I have no idea how to incorporate this CustomEase.js file into my application without a type def file. I tried using this https://github.com/bigp/gsap-customease but it didn't work. I think its old and outdated.

How can I go about incorporating the CustomEase.js file into my typescript application?


Solution

  • There are several ways you can do this and they all have different implications. I find them all useful for different situations.

    Not knowing the basic structure of the file, if it is a module or a global, and not knowing how complex it is, it is difficult to say which would be the most suitable but here are a few options (there are many more)

    1. You can use --allowJs ("allowJs": true in tsconfig compilerOptions) which allows you to consume the JavaScript sources directly from comingled TypeScript source without any declarations needed. (ES Next syntax will of course be transpiled automatically)

    2. Write a declaration file by hand.

    3. Generate a declaration file automatically (also a great starting point for a hand written declaration) in the following manner

      • Create a copy of CustomEase.js

      • Rename it to CustomEase.ts

      • In a one time step, run tsc --declaration ./CustomEase.ts

      • Delete CustomEase.ts

      • Leave the generated CustomEase.d.ts declaration file alongside the JavaScript.

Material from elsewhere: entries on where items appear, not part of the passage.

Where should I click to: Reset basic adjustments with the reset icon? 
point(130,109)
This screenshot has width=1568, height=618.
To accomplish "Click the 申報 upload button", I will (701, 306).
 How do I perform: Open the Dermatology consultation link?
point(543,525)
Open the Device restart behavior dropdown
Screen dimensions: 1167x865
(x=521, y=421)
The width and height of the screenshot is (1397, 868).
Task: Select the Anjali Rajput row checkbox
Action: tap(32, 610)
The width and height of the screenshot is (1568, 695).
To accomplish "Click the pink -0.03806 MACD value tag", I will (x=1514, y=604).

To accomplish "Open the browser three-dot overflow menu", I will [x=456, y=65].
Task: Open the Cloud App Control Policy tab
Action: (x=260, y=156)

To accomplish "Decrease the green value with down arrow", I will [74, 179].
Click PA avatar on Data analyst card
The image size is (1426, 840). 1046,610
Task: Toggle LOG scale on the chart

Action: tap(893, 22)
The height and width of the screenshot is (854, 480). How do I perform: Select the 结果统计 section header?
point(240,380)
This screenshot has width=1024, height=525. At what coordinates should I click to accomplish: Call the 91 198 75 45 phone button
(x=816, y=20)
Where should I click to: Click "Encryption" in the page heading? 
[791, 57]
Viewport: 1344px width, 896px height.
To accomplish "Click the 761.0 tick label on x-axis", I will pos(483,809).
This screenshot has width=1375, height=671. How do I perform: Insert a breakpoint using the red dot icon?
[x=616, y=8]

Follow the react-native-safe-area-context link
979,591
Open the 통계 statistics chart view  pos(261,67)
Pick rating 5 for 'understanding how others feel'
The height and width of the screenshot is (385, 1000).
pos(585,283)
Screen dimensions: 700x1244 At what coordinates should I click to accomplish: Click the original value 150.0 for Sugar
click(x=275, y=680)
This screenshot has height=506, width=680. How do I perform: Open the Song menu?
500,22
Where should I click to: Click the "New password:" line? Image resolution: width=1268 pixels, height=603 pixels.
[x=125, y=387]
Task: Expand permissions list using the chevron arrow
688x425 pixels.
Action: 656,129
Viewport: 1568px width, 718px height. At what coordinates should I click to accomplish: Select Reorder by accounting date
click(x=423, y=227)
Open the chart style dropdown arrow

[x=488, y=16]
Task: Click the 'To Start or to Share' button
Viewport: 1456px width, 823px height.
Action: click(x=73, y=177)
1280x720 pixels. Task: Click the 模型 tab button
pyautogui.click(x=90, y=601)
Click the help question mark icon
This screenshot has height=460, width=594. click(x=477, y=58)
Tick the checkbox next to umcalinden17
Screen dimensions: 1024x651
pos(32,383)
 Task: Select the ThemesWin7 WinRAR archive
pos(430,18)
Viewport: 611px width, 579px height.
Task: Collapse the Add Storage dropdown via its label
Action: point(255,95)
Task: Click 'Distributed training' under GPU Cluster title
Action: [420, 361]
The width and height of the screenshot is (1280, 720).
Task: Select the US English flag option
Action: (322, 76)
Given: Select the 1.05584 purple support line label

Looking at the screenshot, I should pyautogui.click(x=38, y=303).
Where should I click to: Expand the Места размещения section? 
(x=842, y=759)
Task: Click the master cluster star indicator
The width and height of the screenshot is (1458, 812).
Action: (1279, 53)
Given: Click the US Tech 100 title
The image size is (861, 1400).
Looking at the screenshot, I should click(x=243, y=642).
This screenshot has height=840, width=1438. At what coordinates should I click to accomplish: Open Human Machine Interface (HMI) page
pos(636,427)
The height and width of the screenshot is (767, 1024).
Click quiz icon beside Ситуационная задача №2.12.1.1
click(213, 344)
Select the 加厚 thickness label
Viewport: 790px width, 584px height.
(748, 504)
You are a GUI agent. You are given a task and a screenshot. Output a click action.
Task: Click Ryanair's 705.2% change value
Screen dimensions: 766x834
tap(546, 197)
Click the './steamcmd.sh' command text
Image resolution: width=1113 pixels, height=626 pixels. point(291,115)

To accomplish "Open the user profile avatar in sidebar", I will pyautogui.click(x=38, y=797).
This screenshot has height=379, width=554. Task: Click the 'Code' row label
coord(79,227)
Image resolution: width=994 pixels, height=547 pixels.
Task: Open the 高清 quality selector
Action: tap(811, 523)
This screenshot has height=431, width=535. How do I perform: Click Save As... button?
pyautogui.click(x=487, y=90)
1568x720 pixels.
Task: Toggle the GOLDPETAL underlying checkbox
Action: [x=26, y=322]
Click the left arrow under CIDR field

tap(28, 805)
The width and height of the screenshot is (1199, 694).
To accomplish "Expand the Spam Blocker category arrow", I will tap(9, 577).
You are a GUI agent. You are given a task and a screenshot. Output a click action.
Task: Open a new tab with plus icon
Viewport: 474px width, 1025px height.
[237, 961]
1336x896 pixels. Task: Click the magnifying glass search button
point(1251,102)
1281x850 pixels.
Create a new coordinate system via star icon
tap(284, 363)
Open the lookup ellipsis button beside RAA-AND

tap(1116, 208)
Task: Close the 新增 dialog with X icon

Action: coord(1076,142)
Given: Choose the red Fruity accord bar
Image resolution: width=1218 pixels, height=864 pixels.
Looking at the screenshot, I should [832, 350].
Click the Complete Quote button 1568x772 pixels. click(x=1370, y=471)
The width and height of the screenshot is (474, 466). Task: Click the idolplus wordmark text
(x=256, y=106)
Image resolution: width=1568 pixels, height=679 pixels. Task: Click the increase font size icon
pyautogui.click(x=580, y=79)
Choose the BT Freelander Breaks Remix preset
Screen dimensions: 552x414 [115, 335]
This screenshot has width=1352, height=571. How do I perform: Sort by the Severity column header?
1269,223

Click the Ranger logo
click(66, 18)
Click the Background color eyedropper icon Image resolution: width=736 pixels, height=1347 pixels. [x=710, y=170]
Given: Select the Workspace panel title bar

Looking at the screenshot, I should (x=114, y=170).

    4. Rename the file to CustomEase.ts and leave it alone. You will probably get type errors but if it contains valid JavaScript, TypeScript will happily consume it and also transpile it as necessary.

    5. (Not recommended) If the shape of the file is very simple, for example if it just defines a global named customEase, you could just write

      declare const customEase: any;
      

      whenever/wherever you need to refer to it. (Note this is just an example since I have no idea what the file declares)

    If 2 or 3 work well, send it back to the maintainers and ask them to include it in future releases.